◆ **How to complete this task**
Continue the blog post about SB 89 and liability for public gun bans from the point where it stops.
[Selected text]
SB 89 to Schools, Courthouses: Ban Guns, Get Sued

Yosemite Stace Nelson
The rootin’est tootin’est Senator in Pierre!

Senator Stace Nelson is totally right to expose and prosecute the corruption among his party leadership. Senator Nelson is totally wrong to offer Senate Bill 89, a backhanded attempt to push guns into schools, courthouses, and the Capitol.

SB 89 doesn’t ban gun bans. Instead, it would subject any public entity that bans firearms on its premises to civil liability for injuries and damages resulting from violent crimes on their premises.

Consider that the statutory definition [SDCL 22-1-2(9)] of “crime of violence” includes “murder, manslaughter, rape, aggravated assault, riot, robbery, burglary in the first degree, arson, kidnapping, felony sexual contact as defined in § 22-22-7, felony child abuse as defined in § 26-10-1, or any other felony in the commission of which the perpetrator used force, or was armed with a dangerous weapon, or used any explosive or destructive device.”

Thus under SB 89, if a criminal steals a computer from a USD dorm room or lights the campus library on fire, the robbery victim or someone singed by the flaming I.D. Weeks Library could sue the Board of Regents, which generally prohibits firearms on campus.

SB 89 assigns liability to the Regents, even though the Regents and their staff and students believe that banning firearms from campus makes the campus safer.

Similarly, if angry parents go to the Capitol and start casting stones at House members for ignoring sexual misconduct toward young interns, SB 89 would let dented (traumatized? frightened?) parties sue the state for denying them the opportunity to shoot the stoners. SB 89 would ignore the precautions the state takes for public safety by stationing armed security guards in the Capitol.

SB 89 also subjects public schools to civil liability for following state law. SDCL 13-32-7 prohibits the general public from carrying firearms on school premises. SB 89 does not mention removing that law from the books.
[/Selected text]
[Excerpted data]
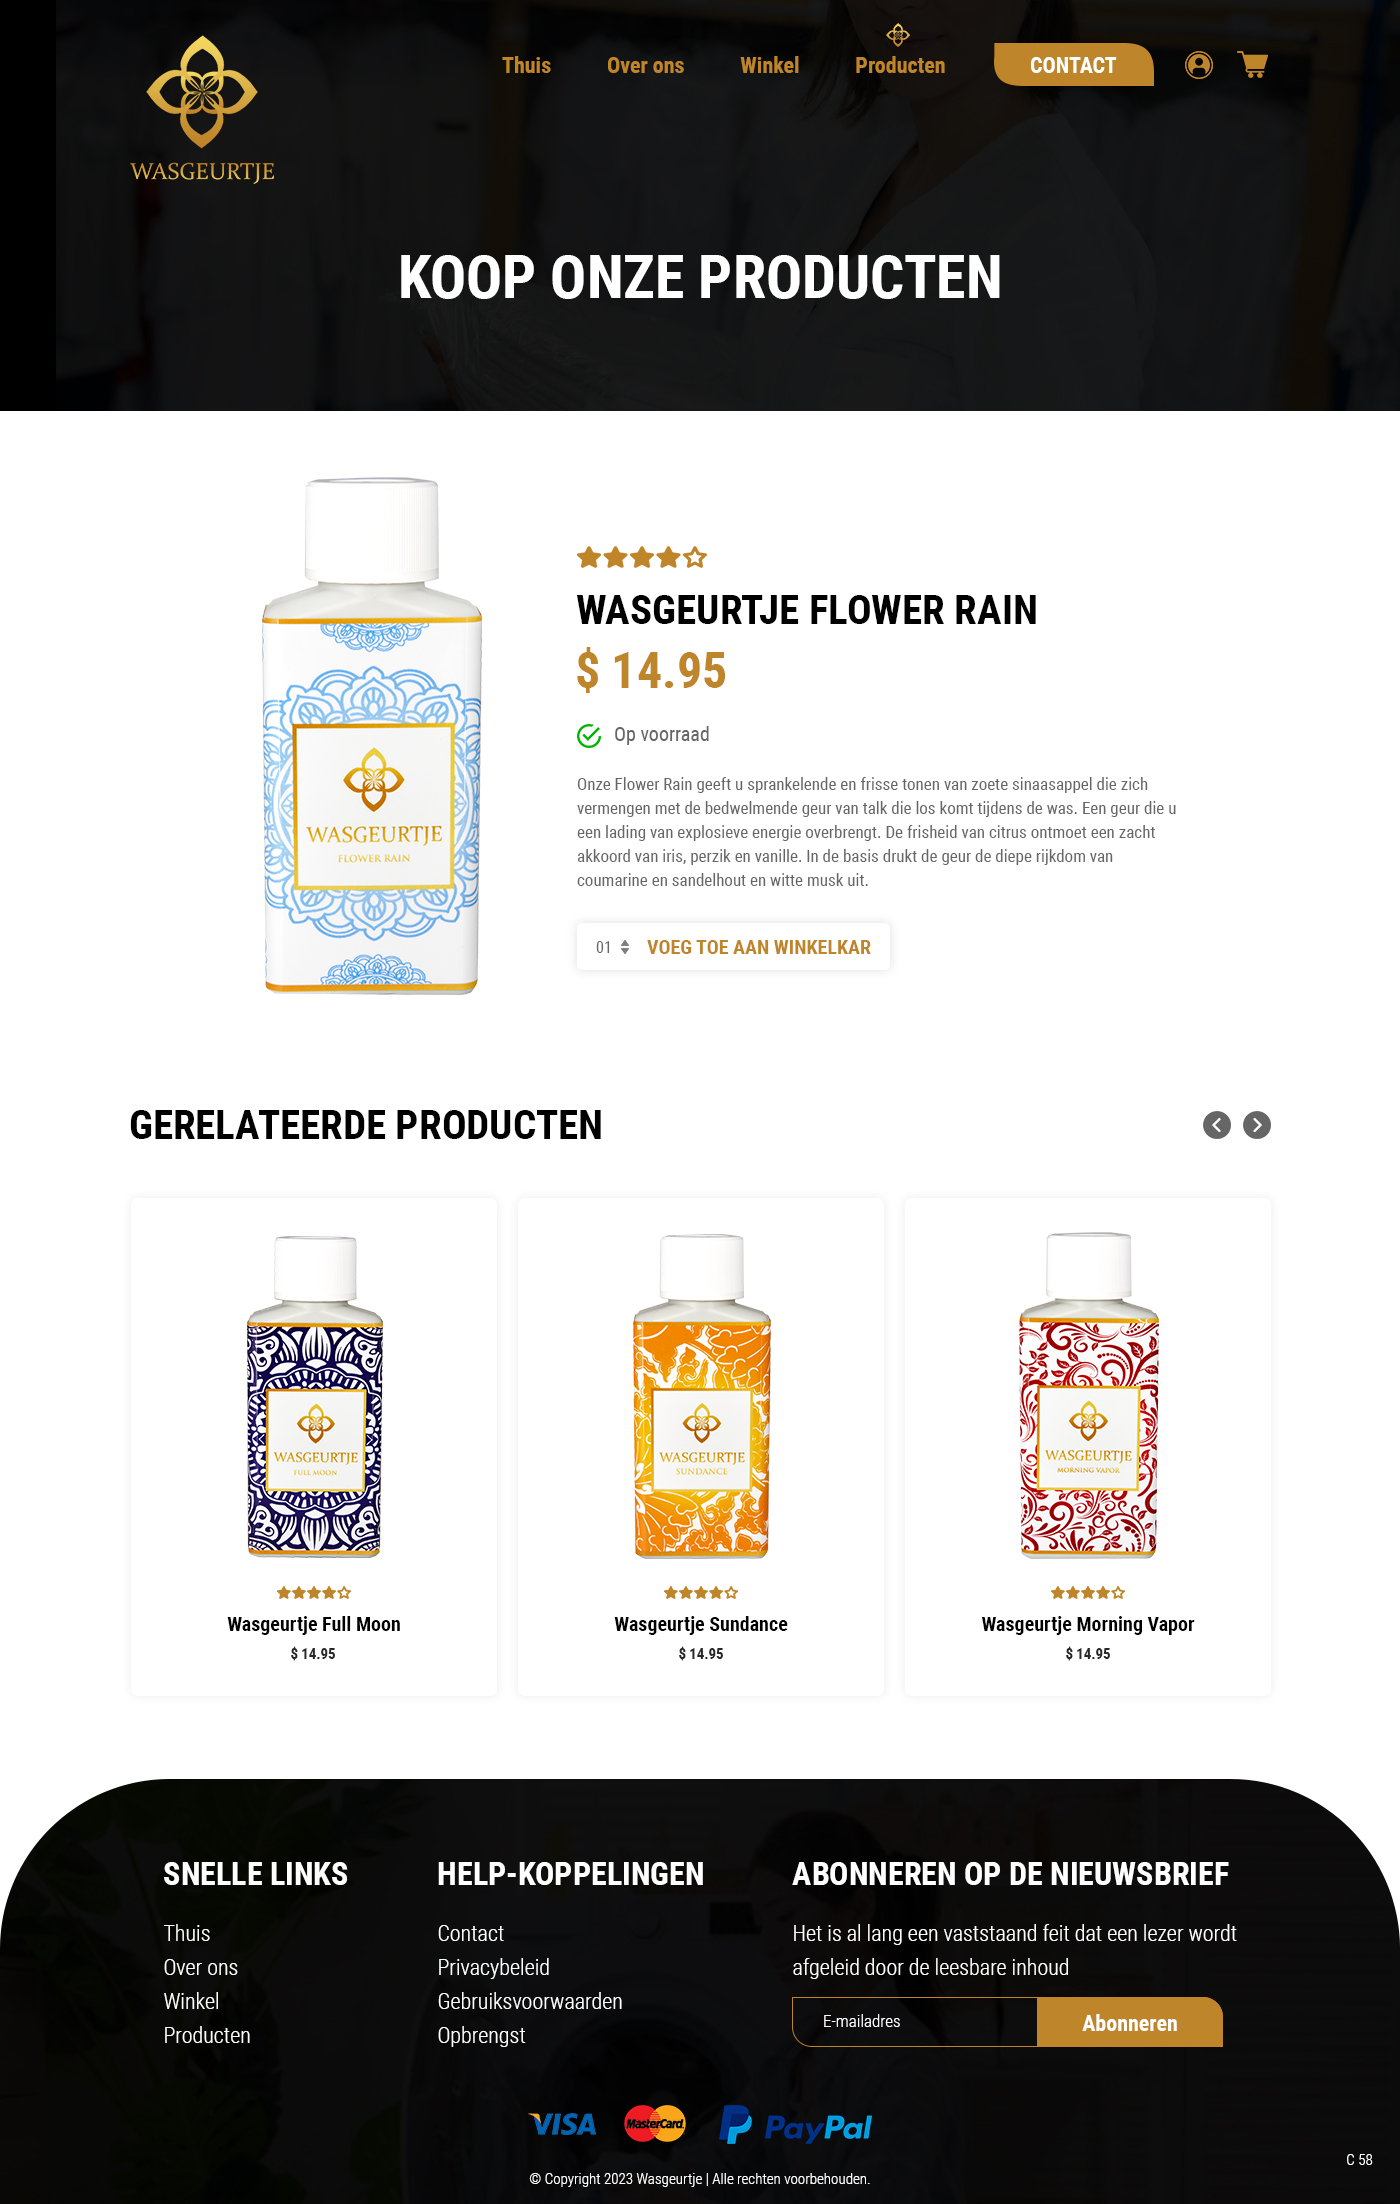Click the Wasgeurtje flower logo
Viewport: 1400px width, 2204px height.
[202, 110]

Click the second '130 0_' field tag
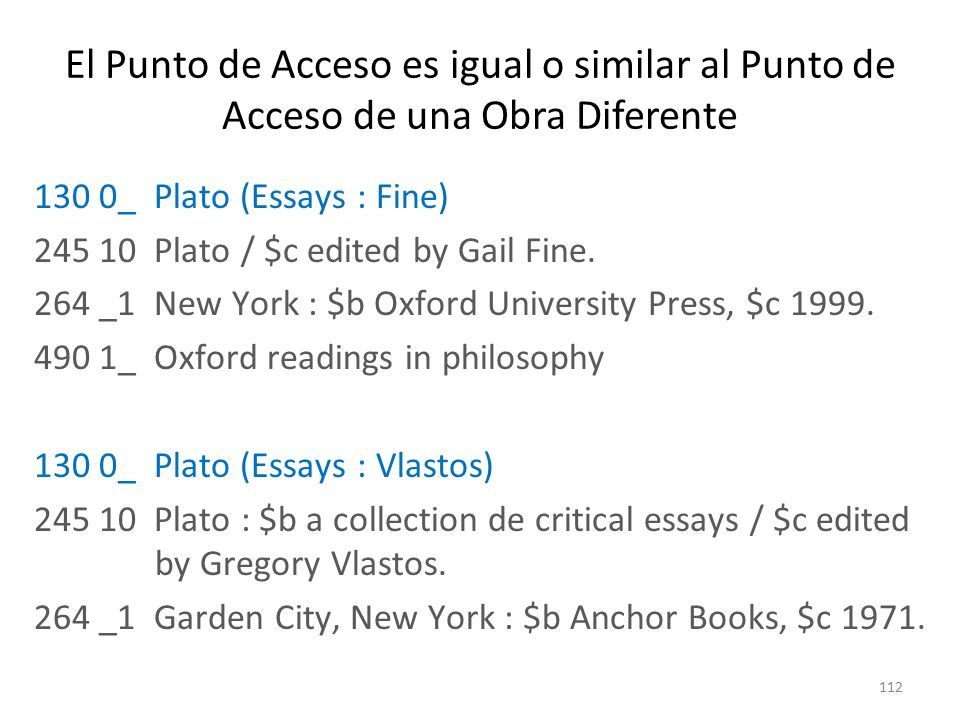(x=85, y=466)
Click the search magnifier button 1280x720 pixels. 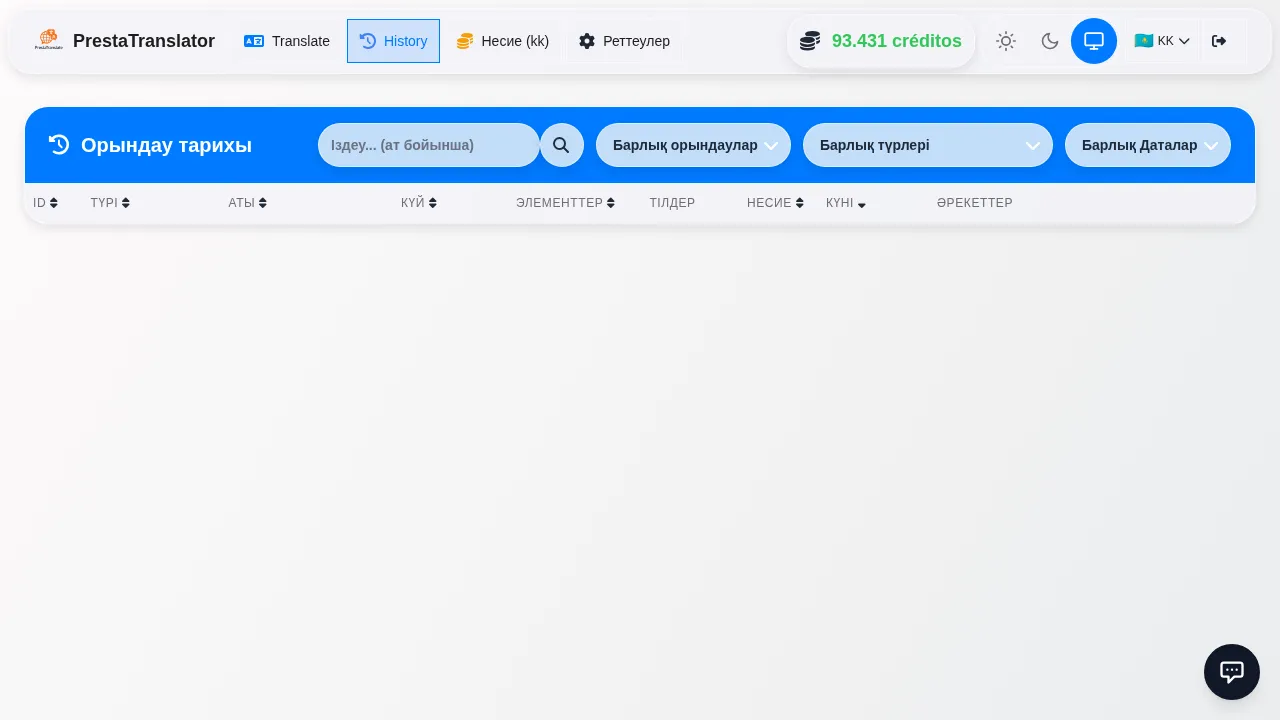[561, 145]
[/Excerpted data]
◆ **Exercise output**
SB 89 represents Senator Nelson’s continued mistaken belief that guns can solve our problems. Restricting firearms in public buildings is a sensible precaution against violence. Punishing public institutions for following the law and keeping staff, students, and visitors safe is wrong.

SB 89 comes before Senate Judiciary Tuesday morning at 8 a.m. Nelson sits on that committee along with SB 89 co-sponsors Lance Russell and Brock Greenfield.


25 Responses to SB 89 to Schools, Courthouses: Ban Guns, Get Sued

  1. Liberty Dick

    Politics aside that is officially my new favorite picture of Stace Nelson.

  2. Never a dull moment with Stace.

  3. Stace knows how to create a distraction

  4. mike from iowa

    You don’t really want South Dakota school kids to be at the mercy of ravening grizzly bears, do you? Betsy DeVos sure doesn’t.

    In Alaska, where they have their fair share and then some of grizzlies, they have never had a problem with a bear in or around school grounds. Even those kids don’t get to pack heat in the classroom.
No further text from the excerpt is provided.